Ein Abhörskandal erschüttert Polen. Über 900
Stunden wurden Gespräche der Politprominenz in einem Nobelrestaurant
mitgeschnitten. Gesammelt wurde dabei ein Sittengemälde der
polnischen Republik im 21. Jahrhundert. Die Sprache ist häufig
trivial und obszön, selbst dann, wenn es um Staatsgeschäfte geht.
Peinlich für die Abgehörten, noch peinlicher für diejenigen, die von
Staats wegen für den Schutz der Politiker zu sorgen haben. Offenbar
sind polnische Schlapphüte genauso leicht zu überlisten wie ihre
deutschen Kollegen. Denn der Trick war simpel. Im Chambre séparée
genügte ein simples, als Kellnerruf getarntes Abhörgerät, um eine
Staatsaffäre auszulösen. Wer dahintersteckt, ist noch nicht
aufgeklärt. Klar ist aber, wer daraus seinen Nutzen ziehen könnte.

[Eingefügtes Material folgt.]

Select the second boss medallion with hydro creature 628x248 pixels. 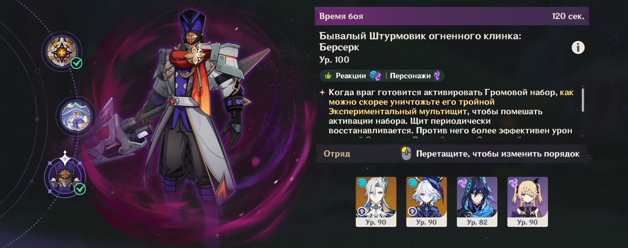click(76, 117)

Schnell fällt einem die nationalkonservative Partei von Jarosław
Aleksander Ka-czynski ein. Mit feinem Umgang ist sie weder innen-
noch außenpolitisch aufgefallen. Natürlich darf, nein sollte die
Gossensprache der politischen Klasse für Entrüstung sorgen. Doch ob
dies reicht, den Rücktritt der Regierung des durchaus erfolgreichen
Donald Tusk zu fordern? Eher nicht. Polen hat aktuell andere Sorgen
und kann sich derartige Aufgeregtheit nicht leisten. Für die
Europäische Union, für das deutsch-polnische Verhältnis wäre eine
Abwahl wegen künstlicher moralinsaurer Aufgeregtheit schädlich. Polen
und Europa brauchen Kontinuität mit Donald Tusk.